PROBLEM: Please say how many lines in the records below contain the word "three", giving the number alone.

SUPPLIED MATERIAL:
☆ ☆ ☆ ☆ ☆ ☆ ☆

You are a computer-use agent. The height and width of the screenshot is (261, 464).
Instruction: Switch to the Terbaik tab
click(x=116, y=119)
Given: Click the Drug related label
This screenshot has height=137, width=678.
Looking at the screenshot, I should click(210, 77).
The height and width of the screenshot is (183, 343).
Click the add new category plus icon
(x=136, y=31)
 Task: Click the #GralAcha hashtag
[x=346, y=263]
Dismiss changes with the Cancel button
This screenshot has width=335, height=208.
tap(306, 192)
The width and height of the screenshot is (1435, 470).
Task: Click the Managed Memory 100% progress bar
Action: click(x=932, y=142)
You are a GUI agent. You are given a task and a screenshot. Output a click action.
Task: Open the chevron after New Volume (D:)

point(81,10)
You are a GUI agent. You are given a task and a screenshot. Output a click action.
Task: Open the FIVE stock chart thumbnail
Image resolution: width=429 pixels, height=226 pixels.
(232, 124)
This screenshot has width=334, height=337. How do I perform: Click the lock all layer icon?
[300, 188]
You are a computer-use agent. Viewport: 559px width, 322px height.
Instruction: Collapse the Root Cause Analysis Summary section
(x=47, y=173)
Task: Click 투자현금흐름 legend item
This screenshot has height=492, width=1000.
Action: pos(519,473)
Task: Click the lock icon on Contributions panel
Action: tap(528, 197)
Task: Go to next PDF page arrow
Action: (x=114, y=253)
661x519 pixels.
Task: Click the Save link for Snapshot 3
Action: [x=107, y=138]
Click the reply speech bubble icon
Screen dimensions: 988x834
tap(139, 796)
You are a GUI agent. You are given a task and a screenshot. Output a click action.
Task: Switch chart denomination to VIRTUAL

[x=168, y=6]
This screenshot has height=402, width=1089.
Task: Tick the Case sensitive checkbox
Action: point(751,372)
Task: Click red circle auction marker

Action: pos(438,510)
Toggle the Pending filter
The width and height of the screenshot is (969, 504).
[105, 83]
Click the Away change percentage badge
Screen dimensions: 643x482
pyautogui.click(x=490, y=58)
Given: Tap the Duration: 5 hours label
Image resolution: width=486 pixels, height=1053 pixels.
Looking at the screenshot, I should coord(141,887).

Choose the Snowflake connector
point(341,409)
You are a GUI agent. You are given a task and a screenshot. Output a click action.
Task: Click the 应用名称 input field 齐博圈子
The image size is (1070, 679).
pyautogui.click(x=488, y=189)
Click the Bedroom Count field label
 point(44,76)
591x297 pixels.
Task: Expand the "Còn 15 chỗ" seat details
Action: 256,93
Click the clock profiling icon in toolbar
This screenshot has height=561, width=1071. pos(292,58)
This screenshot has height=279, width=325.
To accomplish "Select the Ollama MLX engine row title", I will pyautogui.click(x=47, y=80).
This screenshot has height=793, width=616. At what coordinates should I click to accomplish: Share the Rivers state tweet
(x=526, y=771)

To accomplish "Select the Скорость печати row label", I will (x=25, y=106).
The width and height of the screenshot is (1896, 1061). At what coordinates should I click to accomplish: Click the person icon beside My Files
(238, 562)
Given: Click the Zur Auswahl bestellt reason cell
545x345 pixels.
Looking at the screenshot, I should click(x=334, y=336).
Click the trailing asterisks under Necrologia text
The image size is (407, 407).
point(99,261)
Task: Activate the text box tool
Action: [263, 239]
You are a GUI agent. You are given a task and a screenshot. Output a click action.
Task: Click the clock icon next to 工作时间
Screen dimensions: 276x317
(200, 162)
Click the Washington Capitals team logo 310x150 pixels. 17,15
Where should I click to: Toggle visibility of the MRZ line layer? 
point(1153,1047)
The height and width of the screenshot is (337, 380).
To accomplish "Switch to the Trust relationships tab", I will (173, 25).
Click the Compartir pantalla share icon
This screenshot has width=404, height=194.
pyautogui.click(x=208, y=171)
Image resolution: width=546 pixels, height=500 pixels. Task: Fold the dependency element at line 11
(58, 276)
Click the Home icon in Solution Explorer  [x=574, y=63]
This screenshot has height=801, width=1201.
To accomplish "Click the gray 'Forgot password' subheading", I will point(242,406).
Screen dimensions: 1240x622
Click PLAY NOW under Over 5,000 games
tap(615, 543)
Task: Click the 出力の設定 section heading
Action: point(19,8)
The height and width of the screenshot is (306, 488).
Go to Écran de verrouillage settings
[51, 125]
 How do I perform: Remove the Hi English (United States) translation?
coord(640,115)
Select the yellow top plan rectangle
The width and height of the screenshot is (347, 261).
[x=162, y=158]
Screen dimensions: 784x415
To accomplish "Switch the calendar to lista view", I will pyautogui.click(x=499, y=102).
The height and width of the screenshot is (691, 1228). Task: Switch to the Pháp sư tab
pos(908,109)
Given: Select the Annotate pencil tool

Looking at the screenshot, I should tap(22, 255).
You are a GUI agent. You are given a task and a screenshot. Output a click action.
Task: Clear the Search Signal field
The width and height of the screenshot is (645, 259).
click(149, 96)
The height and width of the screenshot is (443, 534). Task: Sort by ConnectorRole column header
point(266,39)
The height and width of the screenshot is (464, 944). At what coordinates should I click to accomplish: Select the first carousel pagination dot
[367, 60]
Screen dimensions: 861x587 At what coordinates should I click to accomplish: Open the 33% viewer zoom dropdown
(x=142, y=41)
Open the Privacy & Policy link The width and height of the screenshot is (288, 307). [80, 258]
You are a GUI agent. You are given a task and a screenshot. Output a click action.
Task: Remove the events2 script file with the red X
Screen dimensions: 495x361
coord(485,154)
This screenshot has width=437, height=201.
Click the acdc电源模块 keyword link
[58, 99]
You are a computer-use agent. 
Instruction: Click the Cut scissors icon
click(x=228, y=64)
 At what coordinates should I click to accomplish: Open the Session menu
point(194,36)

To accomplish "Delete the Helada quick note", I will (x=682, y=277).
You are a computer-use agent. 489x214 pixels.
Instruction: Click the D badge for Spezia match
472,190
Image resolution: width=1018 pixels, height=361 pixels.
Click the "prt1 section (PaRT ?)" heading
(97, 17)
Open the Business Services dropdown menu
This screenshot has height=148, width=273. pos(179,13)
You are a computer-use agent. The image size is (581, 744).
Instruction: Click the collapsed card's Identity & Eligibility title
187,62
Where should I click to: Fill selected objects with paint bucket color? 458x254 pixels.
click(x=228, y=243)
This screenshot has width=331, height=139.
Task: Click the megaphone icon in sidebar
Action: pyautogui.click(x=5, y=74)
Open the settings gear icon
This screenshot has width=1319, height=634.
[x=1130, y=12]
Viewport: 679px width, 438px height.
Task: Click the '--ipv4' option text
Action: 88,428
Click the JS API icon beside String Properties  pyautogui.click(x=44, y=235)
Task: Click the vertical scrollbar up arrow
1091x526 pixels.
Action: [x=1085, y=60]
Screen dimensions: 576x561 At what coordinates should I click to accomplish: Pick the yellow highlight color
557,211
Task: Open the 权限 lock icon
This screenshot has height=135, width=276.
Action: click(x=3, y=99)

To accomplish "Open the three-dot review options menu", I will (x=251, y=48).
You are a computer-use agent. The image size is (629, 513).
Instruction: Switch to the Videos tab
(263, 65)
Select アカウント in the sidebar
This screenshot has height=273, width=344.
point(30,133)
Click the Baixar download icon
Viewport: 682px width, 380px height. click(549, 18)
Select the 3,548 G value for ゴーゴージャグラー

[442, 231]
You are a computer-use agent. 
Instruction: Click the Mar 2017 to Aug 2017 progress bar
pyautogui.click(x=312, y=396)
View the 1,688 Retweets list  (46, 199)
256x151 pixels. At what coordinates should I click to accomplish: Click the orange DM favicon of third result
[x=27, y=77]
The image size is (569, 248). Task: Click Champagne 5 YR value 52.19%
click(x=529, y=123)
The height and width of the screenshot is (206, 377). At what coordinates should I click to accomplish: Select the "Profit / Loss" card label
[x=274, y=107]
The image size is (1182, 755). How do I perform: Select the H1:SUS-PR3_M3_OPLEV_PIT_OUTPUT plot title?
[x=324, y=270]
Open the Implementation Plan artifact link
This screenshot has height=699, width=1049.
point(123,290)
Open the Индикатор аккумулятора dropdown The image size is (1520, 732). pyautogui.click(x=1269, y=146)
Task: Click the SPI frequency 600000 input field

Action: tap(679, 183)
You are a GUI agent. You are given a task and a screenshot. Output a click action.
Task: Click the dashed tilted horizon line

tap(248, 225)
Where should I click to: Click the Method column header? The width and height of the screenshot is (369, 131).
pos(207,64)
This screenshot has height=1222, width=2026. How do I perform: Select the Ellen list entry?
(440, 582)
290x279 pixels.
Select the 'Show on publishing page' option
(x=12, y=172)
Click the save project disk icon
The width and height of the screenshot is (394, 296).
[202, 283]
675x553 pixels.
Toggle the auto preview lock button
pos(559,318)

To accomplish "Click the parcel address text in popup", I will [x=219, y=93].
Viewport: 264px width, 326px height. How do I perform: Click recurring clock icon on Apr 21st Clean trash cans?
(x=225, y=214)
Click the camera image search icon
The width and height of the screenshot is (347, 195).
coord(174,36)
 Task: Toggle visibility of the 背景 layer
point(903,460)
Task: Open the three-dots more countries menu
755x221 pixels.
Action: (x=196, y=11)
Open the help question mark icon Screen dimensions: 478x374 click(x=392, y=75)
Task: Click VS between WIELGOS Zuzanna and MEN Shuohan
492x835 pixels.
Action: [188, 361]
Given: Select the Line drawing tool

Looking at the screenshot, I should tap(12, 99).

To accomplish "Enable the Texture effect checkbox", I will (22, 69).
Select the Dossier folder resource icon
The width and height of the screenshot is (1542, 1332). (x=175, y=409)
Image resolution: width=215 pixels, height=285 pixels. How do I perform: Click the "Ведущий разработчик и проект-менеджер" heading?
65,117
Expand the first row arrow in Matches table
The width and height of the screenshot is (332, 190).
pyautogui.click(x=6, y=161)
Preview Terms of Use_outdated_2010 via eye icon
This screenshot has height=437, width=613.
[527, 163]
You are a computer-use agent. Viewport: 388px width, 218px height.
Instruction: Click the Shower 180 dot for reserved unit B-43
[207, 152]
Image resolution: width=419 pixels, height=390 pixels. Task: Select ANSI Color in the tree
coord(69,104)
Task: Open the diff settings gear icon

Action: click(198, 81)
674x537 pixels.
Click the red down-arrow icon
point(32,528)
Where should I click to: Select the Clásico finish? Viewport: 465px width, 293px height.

☆ ☆ ☆ ☆ ☆ ☆ ☆

OUTPUT OF THE TASK: 2